New research from Borneo shows that the soundscape of a forest changes significantly following selective logging. The results have implications for safeguarding biodiversity in working forests.
Scientists used acoustic recorders to monitor biodiversity before, during, and after selective logging in a tropical forest in East Kalimantan, Indonesia.
The results of their pilot study, published in Biological Conservation, showed an immediate and substantial decline in soundscape saturation after logging. This decline was driven by a loss of bird vocalizations, however, insect sounds stayed similar after logging. In a separate experiment looking at different sites that were logged a variable number of years ago, soundscape saturation recovered one year after logging and then fluctuated again.
The Big Picture
Half of the world’s tropical forests are selectively logged, where timber cutters harvest a small number of high-quality trees and leave the rest of the forest standing. Though these forests are degraded, research shows that they can still host large amounts of biodiversity, especially if loggers use low-intensity, reduced-impact logging techniques.

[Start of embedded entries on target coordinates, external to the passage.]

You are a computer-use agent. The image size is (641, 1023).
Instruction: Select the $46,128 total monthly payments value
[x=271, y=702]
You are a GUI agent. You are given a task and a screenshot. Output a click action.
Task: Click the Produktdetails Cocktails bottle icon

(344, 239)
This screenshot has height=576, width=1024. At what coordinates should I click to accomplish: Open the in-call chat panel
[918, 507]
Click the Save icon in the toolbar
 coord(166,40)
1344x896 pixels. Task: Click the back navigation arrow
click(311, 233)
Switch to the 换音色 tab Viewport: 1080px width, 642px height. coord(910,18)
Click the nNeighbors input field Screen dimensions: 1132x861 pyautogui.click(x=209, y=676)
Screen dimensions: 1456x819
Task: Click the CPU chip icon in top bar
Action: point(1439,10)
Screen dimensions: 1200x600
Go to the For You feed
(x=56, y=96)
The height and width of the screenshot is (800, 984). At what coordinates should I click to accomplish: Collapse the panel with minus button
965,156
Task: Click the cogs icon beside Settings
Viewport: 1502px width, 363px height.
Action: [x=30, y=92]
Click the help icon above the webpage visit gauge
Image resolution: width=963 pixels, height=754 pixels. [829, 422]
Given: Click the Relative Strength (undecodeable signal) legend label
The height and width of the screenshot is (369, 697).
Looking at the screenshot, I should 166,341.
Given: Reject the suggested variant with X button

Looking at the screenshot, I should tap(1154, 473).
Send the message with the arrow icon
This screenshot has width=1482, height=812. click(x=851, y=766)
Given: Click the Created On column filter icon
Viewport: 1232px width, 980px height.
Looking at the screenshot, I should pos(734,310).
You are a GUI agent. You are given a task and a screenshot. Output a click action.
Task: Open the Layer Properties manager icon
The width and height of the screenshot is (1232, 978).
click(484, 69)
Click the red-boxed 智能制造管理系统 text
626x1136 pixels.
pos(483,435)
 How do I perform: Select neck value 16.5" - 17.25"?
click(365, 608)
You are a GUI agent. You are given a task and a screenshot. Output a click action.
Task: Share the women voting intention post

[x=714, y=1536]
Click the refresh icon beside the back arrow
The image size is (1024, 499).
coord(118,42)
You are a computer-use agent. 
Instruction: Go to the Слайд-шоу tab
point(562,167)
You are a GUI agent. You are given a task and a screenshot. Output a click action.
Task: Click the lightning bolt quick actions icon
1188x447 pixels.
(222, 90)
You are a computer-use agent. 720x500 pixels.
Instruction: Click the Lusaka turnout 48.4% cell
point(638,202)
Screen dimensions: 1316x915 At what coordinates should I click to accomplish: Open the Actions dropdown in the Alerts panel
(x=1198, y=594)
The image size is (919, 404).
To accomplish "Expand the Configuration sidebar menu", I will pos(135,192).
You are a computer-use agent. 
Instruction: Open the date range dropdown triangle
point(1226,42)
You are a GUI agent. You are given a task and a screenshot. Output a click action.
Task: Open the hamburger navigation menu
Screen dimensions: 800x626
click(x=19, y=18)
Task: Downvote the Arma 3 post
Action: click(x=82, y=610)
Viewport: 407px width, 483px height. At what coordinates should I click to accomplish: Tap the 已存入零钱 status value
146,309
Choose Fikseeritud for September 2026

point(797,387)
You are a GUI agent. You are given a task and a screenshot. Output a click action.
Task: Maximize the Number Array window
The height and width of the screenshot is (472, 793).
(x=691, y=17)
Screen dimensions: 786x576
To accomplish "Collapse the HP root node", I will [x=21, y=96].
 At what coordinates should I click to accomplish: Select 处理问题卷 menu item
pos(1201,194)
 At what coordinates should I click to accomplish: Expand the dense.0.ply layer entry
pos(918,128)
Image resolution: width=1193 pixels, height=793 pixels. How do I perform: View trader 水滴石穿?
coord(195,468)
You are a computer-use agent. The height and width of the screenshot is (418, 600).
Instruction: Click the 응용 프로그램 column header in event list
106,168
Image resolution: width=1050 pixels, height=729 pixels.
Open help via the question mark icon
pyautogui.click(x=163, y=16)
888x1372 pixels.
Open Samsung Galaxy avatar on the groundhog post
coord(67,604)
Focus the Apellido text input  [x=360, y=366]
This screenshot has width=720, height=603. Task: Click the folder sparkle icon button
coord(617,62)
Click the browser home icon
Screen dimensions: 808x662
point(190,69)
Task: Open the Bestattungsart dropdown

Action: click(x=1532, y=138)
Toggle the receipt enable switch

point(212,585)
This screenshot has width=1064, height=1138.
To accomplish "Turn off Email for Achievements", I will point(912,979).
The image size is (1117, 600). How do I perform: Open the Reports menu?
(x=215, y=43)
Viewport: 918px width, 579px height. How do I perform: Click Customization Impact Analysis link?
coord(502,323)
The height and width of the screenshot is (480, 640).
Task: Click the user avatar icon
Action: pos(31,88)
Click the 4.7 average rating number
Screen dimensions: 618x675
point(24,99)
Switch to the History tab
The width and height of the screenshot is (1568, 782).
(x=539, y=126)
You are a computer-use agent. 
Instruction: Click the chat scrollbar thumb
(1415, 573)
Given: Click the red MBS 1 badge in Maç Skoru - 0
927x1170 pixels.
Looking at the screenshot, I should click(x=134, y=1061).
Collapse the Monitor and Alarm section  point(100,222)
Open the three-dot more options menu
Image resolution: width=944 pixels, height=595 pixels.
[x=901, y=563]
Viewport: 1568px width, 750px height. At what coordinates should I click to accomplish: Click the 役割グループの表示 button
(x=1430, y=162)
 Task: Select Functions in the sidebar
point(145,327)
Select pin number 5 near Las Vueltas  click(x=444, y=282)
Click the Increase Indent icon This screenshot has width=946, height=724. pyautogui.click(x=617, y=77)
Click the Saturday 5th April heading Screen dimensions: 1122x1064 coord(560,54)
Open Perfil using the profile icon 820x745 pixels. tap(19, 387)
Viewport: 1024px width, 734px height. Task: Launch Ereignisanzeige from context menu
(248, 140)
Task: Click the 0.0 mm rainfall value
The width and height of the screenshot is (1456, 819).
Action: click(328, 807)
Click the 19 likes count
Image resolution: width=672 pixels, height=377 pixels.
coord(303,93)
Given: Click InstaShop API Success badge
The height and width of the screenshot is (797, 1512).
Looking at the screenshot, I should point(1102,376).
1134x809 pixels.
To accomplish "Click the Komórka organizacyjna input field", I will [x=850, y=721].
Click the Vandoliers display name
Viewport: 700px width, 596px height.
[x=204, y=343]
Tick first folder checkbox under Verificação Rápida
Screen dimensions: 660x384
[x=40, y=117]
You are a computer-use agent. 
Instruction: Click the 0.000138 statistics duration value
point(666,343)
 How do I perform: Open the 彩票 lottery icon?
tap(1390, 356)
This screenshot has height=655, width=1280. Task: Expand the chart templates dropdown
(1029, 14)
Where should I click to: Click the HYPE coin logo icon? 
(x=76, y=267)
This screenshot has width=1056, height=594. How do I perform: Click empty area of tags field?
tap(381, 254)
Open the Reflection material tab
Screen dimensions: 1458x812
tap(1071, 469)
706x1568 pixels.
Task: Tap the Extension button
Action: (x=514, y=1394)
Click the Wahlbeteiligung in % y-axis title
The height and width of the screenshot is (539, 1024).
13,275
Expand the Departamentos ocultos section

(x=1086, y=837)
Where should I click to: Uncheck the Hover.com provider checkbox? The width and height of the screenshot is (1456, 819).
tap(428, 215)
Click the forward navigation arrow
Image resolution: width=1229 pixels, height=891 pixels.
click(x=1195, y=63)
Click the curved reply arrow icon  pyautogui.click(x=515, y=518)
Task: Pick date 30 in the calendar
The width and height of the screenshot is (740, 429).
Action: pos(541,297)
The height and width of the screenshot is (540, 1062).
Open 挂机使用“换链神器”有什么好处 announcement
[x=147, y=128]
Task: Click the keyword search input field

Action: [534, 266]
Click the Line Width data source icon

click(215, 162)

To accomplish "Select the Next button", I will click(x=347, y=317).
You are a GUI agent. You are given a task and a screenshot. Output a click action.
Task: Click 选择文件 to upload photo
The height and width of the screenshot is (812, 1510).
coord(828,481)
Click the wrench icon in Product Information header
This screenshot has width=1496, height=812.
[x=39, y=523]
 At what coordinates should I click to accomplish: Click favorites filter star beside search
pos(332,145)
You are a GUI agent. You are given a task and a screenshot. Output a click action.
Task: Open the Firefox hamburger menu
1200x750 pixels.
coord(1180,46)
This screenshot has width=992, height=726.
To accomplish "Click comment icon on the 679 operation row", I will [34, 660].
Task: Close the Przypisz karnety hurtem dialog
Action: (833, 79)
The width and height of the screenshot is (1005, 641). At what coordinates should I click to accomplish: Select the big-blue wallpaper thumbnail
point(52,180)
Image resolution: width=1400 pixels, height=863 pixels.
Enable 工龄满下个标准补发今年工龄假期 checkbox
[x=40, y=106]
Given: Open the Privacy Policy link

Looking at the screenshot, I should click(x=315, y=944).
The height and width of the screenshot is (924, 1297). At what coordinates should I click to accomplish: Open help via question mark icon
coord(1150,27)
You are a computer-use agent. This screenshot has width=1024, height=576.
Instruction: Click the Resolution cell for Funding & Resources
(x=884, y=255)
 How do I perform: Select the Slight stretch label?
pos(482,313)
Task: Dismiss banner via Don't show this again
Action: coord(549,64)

But what remains uncertain is how immediate the impact of logging is on biodiversity, how fast recovery happens, and how different logging practices, or post-logging management, influences the speed of recovery. Ecoacoustic recorders provide a low-cost, consistent monitoring tool that allows scientists to record the soundscape of a forest, which acts as a proxy for biodiversity.
This pilot study is the first step towards understanding how biodiversity recovers immediately after selective logging. “Once we know exactly how much time is necessary for animals to come back, managers of selective logging concessions that are seeing a different, slower recovery, would know that something else is going on with biodiversity, and might be able to address it,” explains Zuzana Burivalova, a tropical forest ecologist at the University of Wisconsin-Madison and lead author on the research.
“For example, slow recovery could be due to an invasive species, or too much hunting.” she says. “At the same time, concessions managers that are re-logging an area too early might be more easily held accountable, when there is evidence that biodiversity has not yet recovered.”
Once fieldwork can resume, Burivalova and Nature Conservancy scientists would like to monitor post-logging recovery at a site for multiple years, as well as expand to tropical forests in other countries. Until then, the researchers are analyzing their existing data to identify which species are the first to return to logged areas.